Python Fundamentals


  • Basic data types in Python include integers, strings, and floating-point numbers.
  • Use variable = value to assign a value to a variable in order to record it in memory.
  • Variables are created on demand whenever a value is assigned to them.
  • Use print(something) to display the value of something.
  • Use # some kind of explanation to add comments to programs.
  • Built-in functions are always available to use.

Reading Tabular Data into DataFrames


  • Import a library into a program using import libraryname.
  • Use the pandas library to work with tabular data in Python.
  • Use the read_csv function to load data into a dataframe variable.
  • Use index_col to specify that a column’s values should be used as row headings.
  • Use info to find out basic information about a dataframe.
  • Use slices and loc to extract entries from a dataframe.
  • The expression dataframe.shape gives the shape of the underlying array.
  • Use label_a:label_c to specify a slice that includes the rows or columns from label_a to, and including, label_c.
  • Array indices start at 0, not 1.
  • Use low:high to specify a slice that includes the indices from low to high-1.
  • Use # some kind of explanation to add comments to programs.

Visualizing Tabular Data


  • Use the pyplot module from the matplotlib library to create visualizations of data.
  • Dataframes have methods like min, max, and mean to compute statistics along either the rows or the columns.
  • Use axis argument in statistic functions to calculate the values across the specified axis.
  • We can use add_subplot to create multiple plots in a single figure.
  • We can customise the labels, axis ranges, line styles, and more of our plots using matplotlib.

Storing Multiple Values in Lists


  • [value1, value2, value3, ...] creates a list.
  • Lists can contain any Python object, including lists (i.e., list of lists).
  • Lists are indexed and sliced with square brackets (e.g., list\[0\] and list\[2:9\]), in the same way as strings and arrays.
  • Lists are mutable (i.e., their values can be changed in place).
  • Strings are immutable (i.e., the characters in them cannot be changed).

Repeating Actions with Loops


  • Use for variable in sequence to process the elements of a sequence one at a time.
  • The body of a for loop must be indented.
  • Use len(thing) to determine the length of something that contains other values.

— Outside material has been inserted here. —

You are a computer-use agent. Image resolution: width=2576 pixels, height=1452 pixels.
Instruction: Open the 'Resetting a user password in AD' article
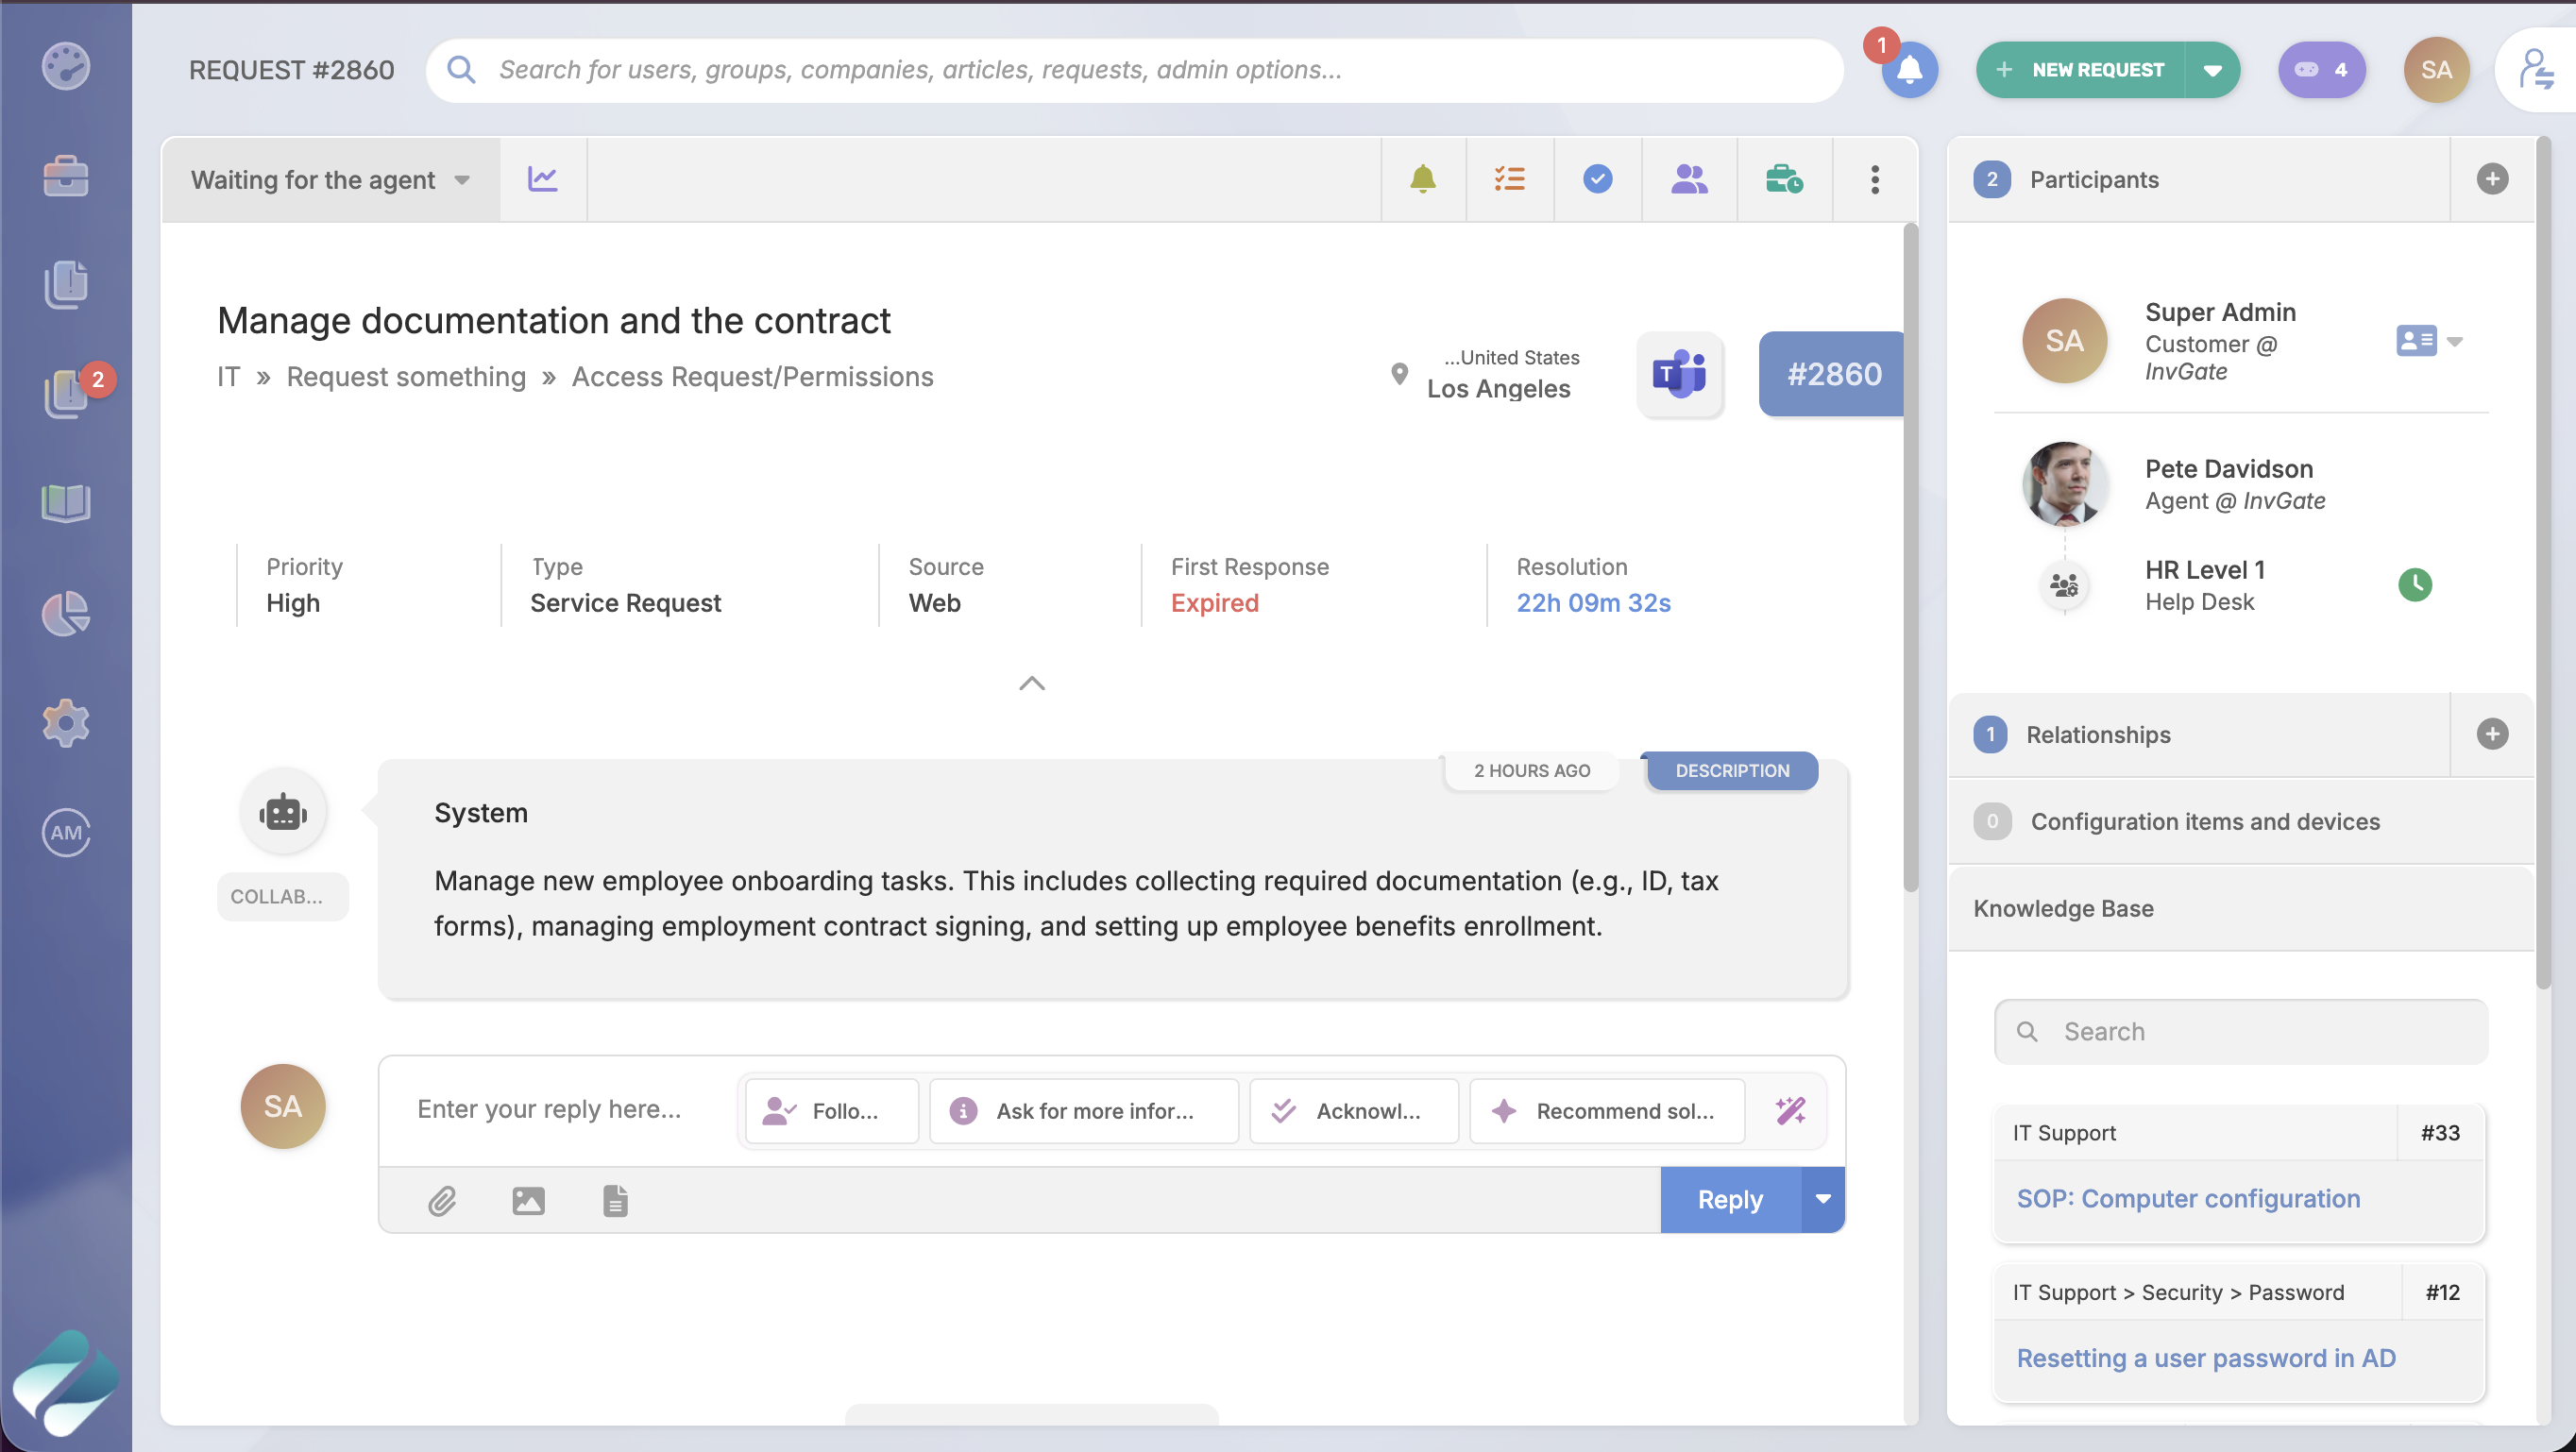[2205, 1357]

Analyzing Data from Multiple Files


  • Use glob.glob(pattern) to create a list of files whose names match a pattern.
  • Use * in a pattern to match zero or more characters, and ? to match any single character.

Making Choices


  • Use if condition to start a conditional statement, elif condition to provide additional tests, and else to provide a default.
  • The bodies of the branches of conditional statements must be indented.
  • Use == to test for equality.
  • X and Y is only true if both X and Y are true.
  • X or Y is true if either X or Y, or both, are true.
  • Zero, the empty string, and the empty list are considered false; all other numbers, strings, and lists are considered true.
  • True and False represent truth values.

Creating Functions


  • Define a function using def function_name(parameter).
  • The body of a function must be indented.
  • Call a function using function_name(value).
  • Variables defined within a function can only be seen and used within the body of the function.
  • Variables created outside of any function are called global variables.
  • Within a function, we can access global variables.
  • If we want to do the same calculation on all entries in our columns, we can pass the dataframe columns as the inputs to a function.
  • Use help(thing) to view help for something.
  • Put docstrings in functions to provide help for that function.
  • Specify default values for parameters when defining a function using name=value in the parameter list.
  • Parameters can be passed by matching based on name, by position, or by omitting them (in which case the default value is used).
  • Put code whose parameters change frequently in a function, then call it with different parameter values to customize its behavior.

Errors and Exceptions


  • Tracebacks can look intimidating, but they give us a lot of useful information about what went wrong in our program, including where the error occurred and what type of error it was.
  • An error having to do with the ‘grammar’ or syntax of the program is called a SyntaxError. If the issue has to do with how the code is indented, then it will be called an IndentationError.
  • A NameError will occur when trying to use a variable that does not exist. Possible causes are that a variable definition is missing, a variable reference differs from its definition in spelling or capitalization, or the code contains a string that is missing quotes around it.
  • Containers like lists and strings will generate errors if you try to access items in them that do not exist. This type of error is called an IndexError.
  • Trying to read a file that does not exist will give you an FileNotFoundError. Trying to read a file that is open for writing, or writing to a file that is open for reading, will give you an IOError.

Defensive Programming


  • Program defensively, i.e., assume that errors are going to arise, and write code to detect them when they do.
  • Put assertions in programs to check their state as they run, and to help readers understand how those programs are supposed to work.
  • Use preconditions to check that the inputs to a function are safe to use.
  • Use postconditions to check that the output from a function is safe to use.
  • Write tests before writing code in order to help determine exactly what that code is supposed to do.

Debugging


  • Know what code is supposed to do before trying to debug it.
  • Make it fail every time.
  • Make it fail fast.
  • Change one thing at a time, and for a reason.
  • Keep track of what you’ve done.
  • Be humble.

Command-Line Programs


  • The sys library connects a Python program to the system it is running on.
  • The list sys.argv contains the command-line arguments that a program was run with.
  • Avoid silent failures.
  • The pseudo-file sys.stdin connects to a program’s standard input.